Speech and debate are big parts of their cottage classes because they joined the NCFCA (National Christian Forensics Communicators Association) several years ago after their older children expressed interest in the subjects.
But Training for Triumph is about more than academics.
“We want to help students become well-educated adults, godly Christians and good citizens,” said Donna.
This should be no surprise since the subtitle for Training for Triumph is “Training hard is about training minds.”
“A lot of people think if you’re training character, you’re not worried about academics,” said Donna. “And if you’re training academics, you’re not worried about character. That’s not true.”
The Reishes have gone to many state home school conventions where they have spoken on many topics, including language arts, family living, marriage, ages and stages of children, and raising teens.
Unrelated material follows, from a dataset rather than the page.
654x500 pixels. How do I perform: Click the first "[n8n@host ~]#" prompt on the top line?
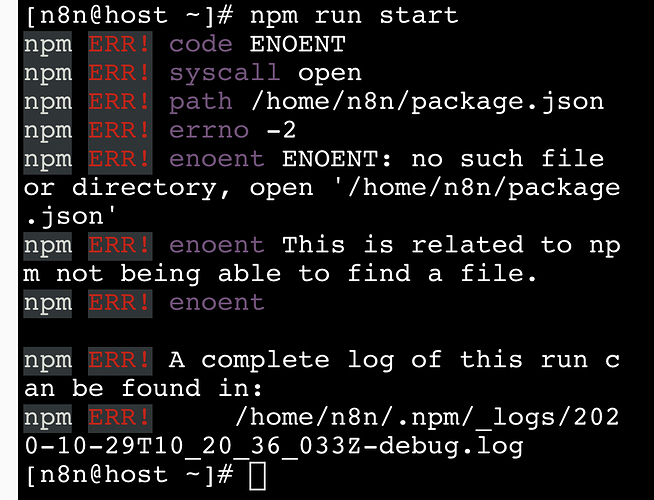coord(124,16)
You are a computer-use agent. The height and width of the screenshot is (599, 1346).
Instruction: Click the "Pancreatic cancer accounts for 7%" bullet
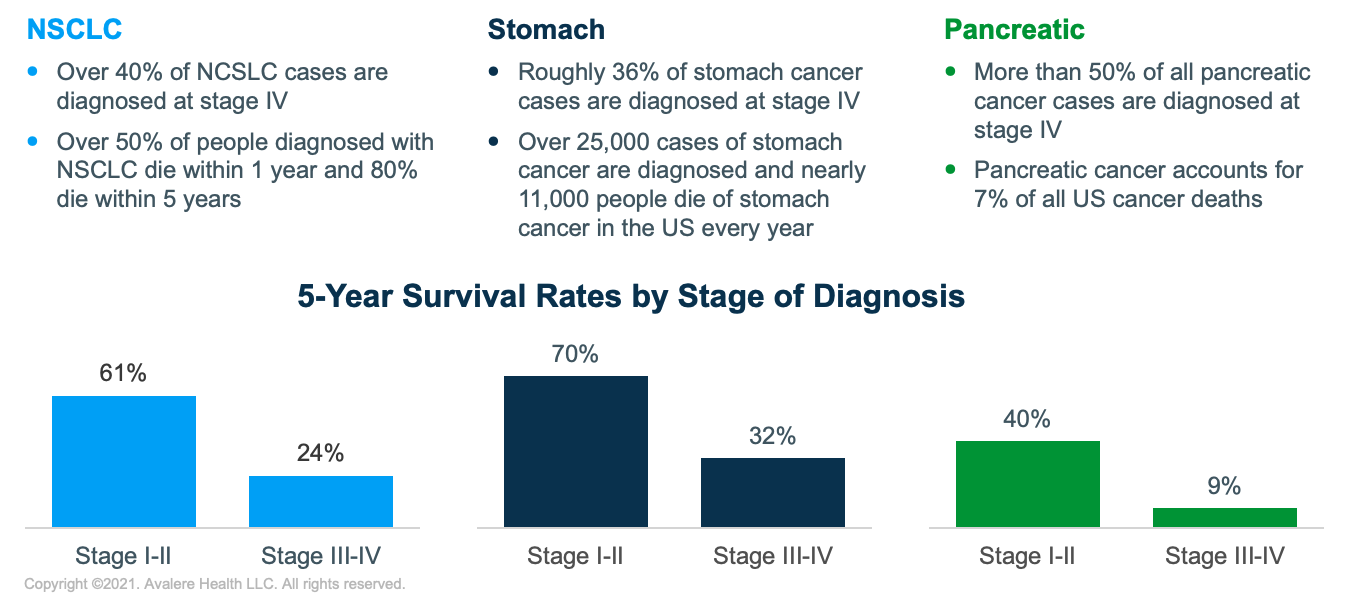pyautogui.click(x=1138, y=184)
They have also offered dozens of creative workshops, such as “The Top Twenty Pieces of Home School Advice From Twenty Years of Home Schooling” and “Prioritizing Your Life, School, and Home.”
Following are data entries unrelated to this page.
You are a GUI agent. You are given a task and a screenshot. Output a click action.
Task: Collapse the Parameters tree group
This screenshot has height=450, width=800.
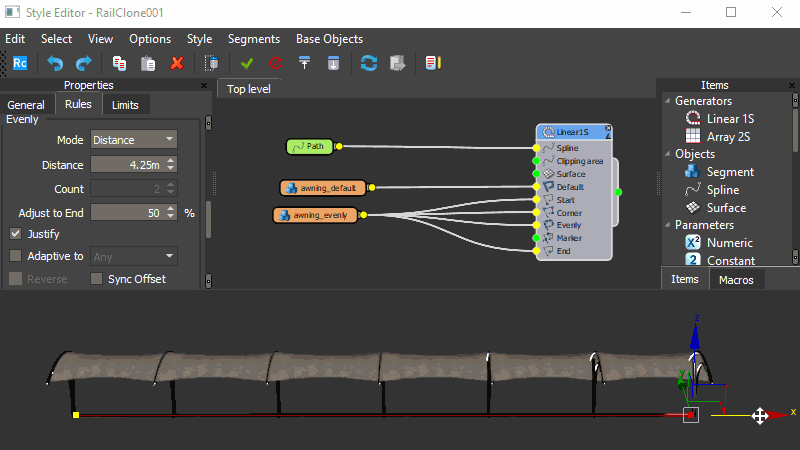[x=667, y=225]

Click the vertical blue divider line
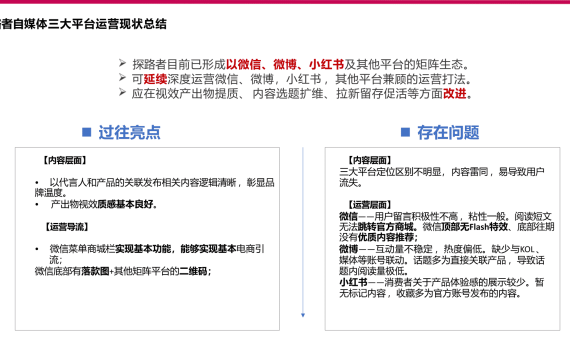point(303,230)
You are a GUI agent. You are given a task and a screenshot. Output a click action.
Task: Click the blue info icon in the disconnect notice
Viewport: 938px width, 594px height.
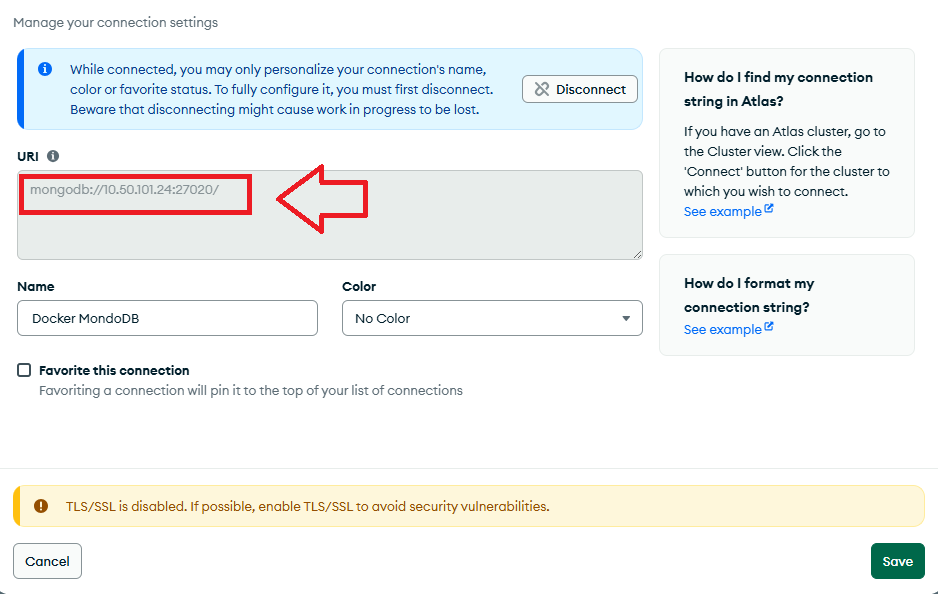tap(45, 69)
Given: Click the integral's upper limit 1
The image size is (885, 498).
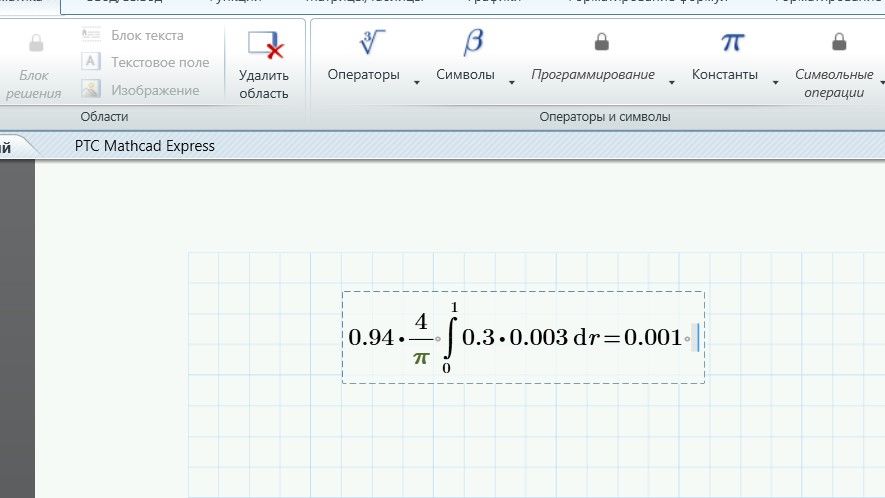Looking at the screenshot, I should pos(454,307).
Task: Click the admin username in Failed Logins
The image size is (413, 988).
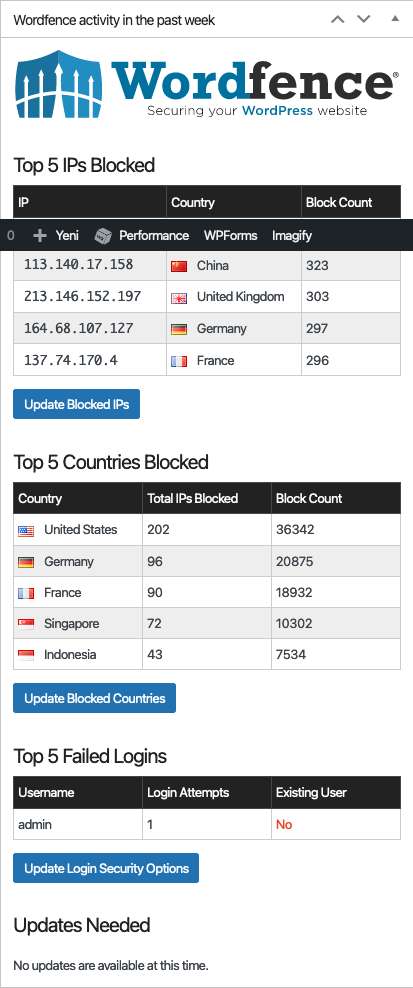Action: tap(35, 824)
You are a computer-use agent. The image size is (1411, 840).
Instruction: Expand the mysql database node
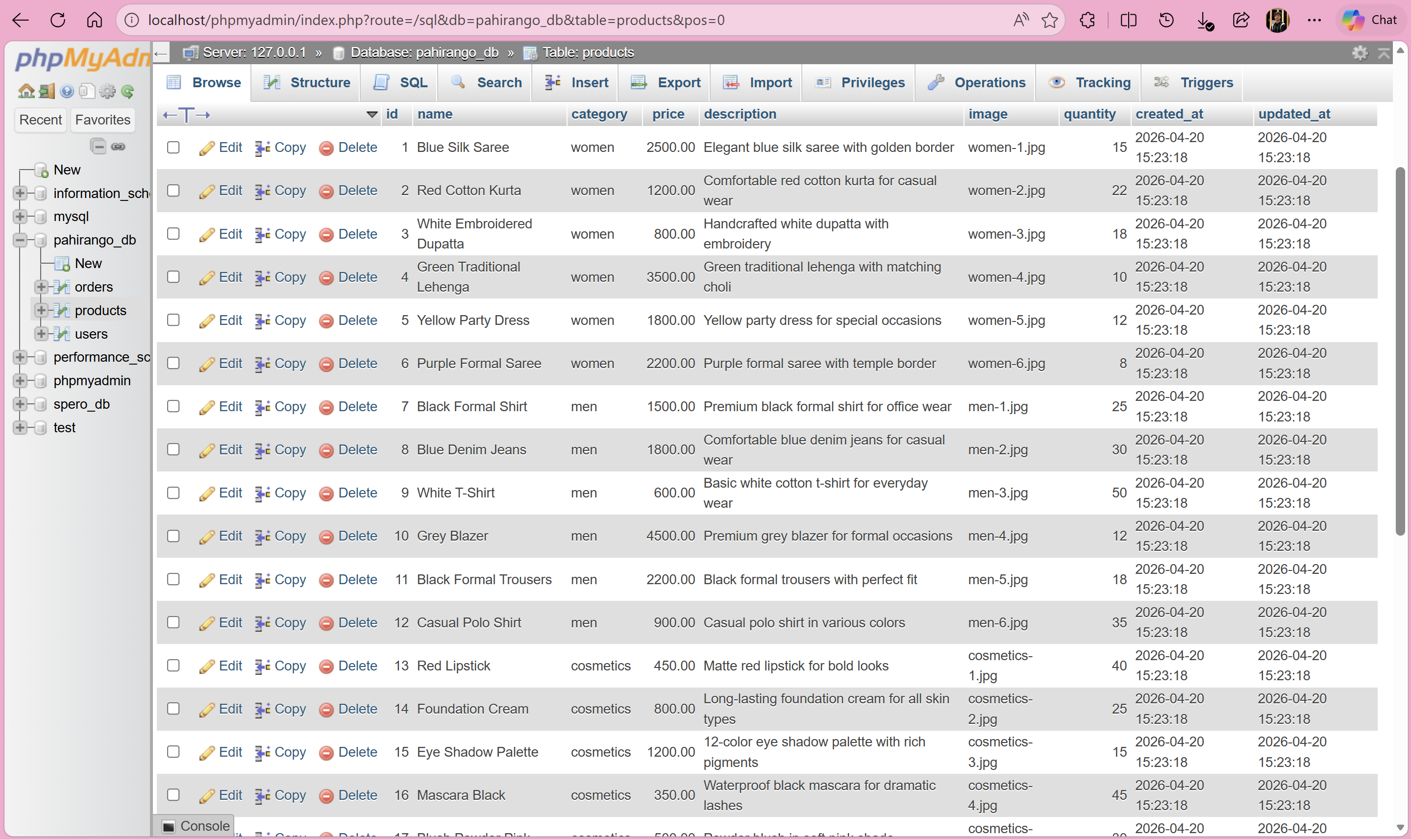20,216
It seems to be working with their own children.
Joshua graduated from high school in 2001 and then earned a degree in history from Thomas Edison University in 2004. He tested out of his entire degree except for two classes.
Kayla graduated in 2005 and went on to earn her RN degree from IPFW in 2008.
Cami graduated in 2006 and is currently a junior at Southern Assembly of God University in the college’s distance learning program.